It shouldn't make any difference as long as you remove the null space
and you're not trying to use a direct solver.  The issue with applying
normal preconditioners to indefinite problems is pretty well-known.
Interestingly, libmesh's ordering is remarkably good for ILU.  For
example, run

  ./ex11-opt -ksp_monitor_true_residual -ksp_rtol 1e-12 -pc_type ilu -pc_factor_mat_ordering_type rcm

This performs ILU(0) with an ordering computed by reverse Cuthill-McKee.
It takes care of the penalty and then stagnates, but with the natural
ordering it converges completely.  If you play with various orderings,
you'll find that it's really easy to make ILU fail.

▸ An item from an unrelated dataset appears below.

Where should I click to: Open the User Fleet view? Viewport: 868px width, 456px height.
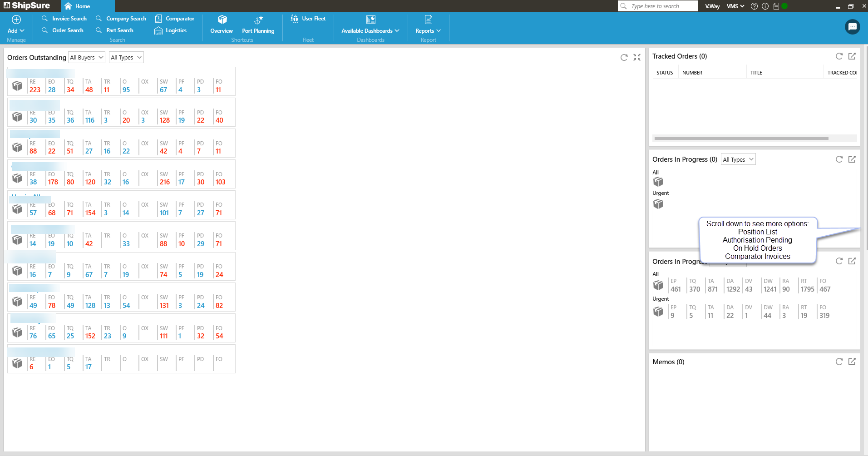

General support for "block factorization" preconditioners is coming soon
in PCFieldSplit.  For incompressible flow, you would provide an IS for
all the velocity degrees of freedom and we'll be able to offer a full
suite of preconditioners based on block factorization with various
choices for the Schur complement (e.g. variants of BFBt).

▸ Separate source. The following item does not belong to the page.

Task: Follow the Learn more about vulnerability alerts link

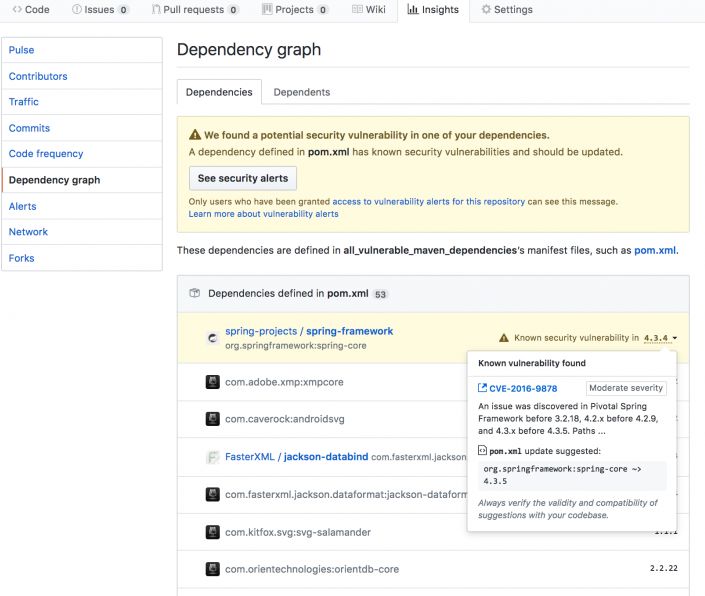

>> Heads up on a change in petsc-dev: The arguments to MatGetSubMatrix used
>> to reflect implementation details for MPIAIJ/MPIBAIJ and was
>> fundamentally unscalable (though fine for the sizes we've seen so far).
>> We decided to drop the 'csize' argument and take a parallel index set
>> for 'iscol' (instead of the serial gathered one used through 3.0.0).
>> The current implementations still do the gather so there is still a
>> scalability issue when taking submatrices with number of columns similar
>> to single-node memory, but at least the interface is now scalable (I
>> take submatrices of MatShell so this is good).  Speak up if you run into
>> this issue, it can be made scalable but it's not a high priority at the
>> moment.
> 
> Thanks for the info!  If something is in petsc-dev, does that mean it
> will go into a patch-level change or will this take effect only when
> 3.0.1 is released?

Just 3.0.1 (I don't know when that will be).  Since I build against
petsc-dev, I made this one-line change locally.

Jed

[Libmesh-devel] [PATCH] PETSc-dev API change to MatGetSubMatrix()

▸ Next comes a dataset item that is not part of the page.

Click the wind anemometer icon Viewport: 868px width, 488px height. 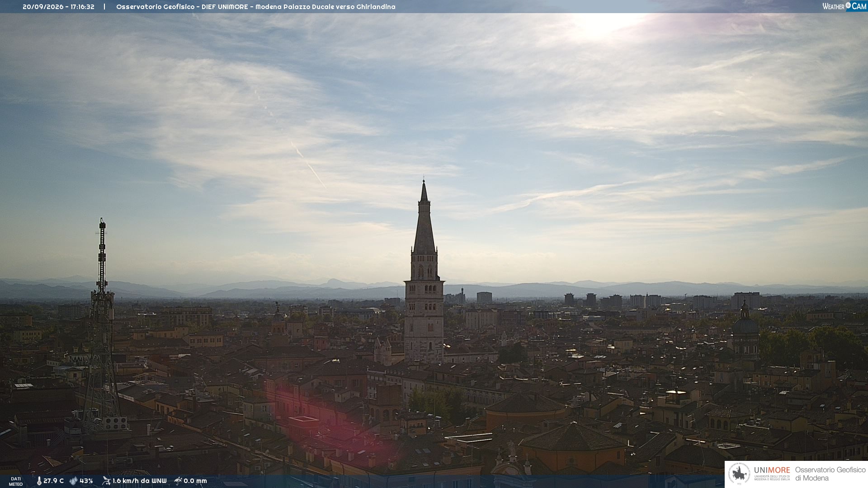(106, 481)
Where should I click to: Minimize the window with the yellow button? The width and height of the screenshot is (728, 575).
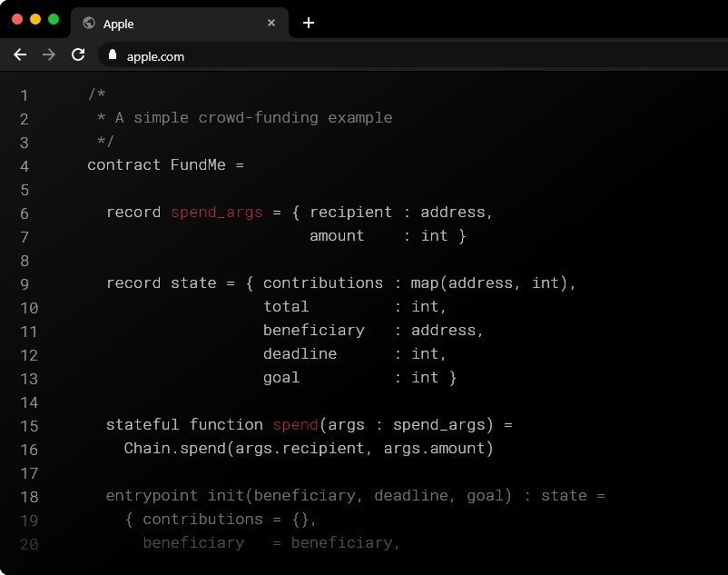tap(35, 19)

From: Jed B. <je...@59...> - 2009-11-26 17:58:12

---
 src/numerics/petsc_matrix.C |    8 ++++++++
 1 files changed, 8 insertions(+), 0 deletions(-)

diff --git a/src/numerics/petsc_matrix.C b/src/numerics/petsc_matrix.C
index 5ce8d30..27bf370 100644
--- a/src/numerics/petsc_matrix.C
+++ b/src/numerics/petsc_matrix.C
@@ -390,12 +390,20 @@ void PetscMatrix<T>::_get_submatrix(SparseMatrix<T>& submatrix,
 			 &iscol); CHKERRABORT(libMesh::COMM_WORLD,ierr);
 
   // Extract submatrix
+#if !PETSC_VERSION_LESS_THAN(3,0,1) || !PETSC_VERSION_RELEASE
+  ierr = MatGetSubMatrix(_mat,
+			 isrow,
+			 iscol,
+			 (reuse_submatrix ? MAT_REUSE_MATRIX : MAT_INITIAL_MATRIX),
+			 &(petsc_submatrix->_mat));  CHKERRABORT(libMesh::COMM_WORLD,ierr);
+#else
   ierr = MatGetSubMatrix(_mat,
 			 isrow,
 			 iscol,
 			 PETSC_DECIDE,
 			 (reuse_submatrix ? MAT_REUSE_MATRIX : MAT_INITIAL_MATRIX),
 			 &(petsc_submatrix->_mat));  CHKERRABORT(libMesh::COMM_WORLD,ierr);
+#endif
 
   // Specify that the new submatrix is initialized and close it.
   petsc_submatrix->_is_initialized = true;
-- 
1.6.5.3

Re: [Libmesh-devel] [PATCH] PETSc-dev API change to MatGetSubMatrix()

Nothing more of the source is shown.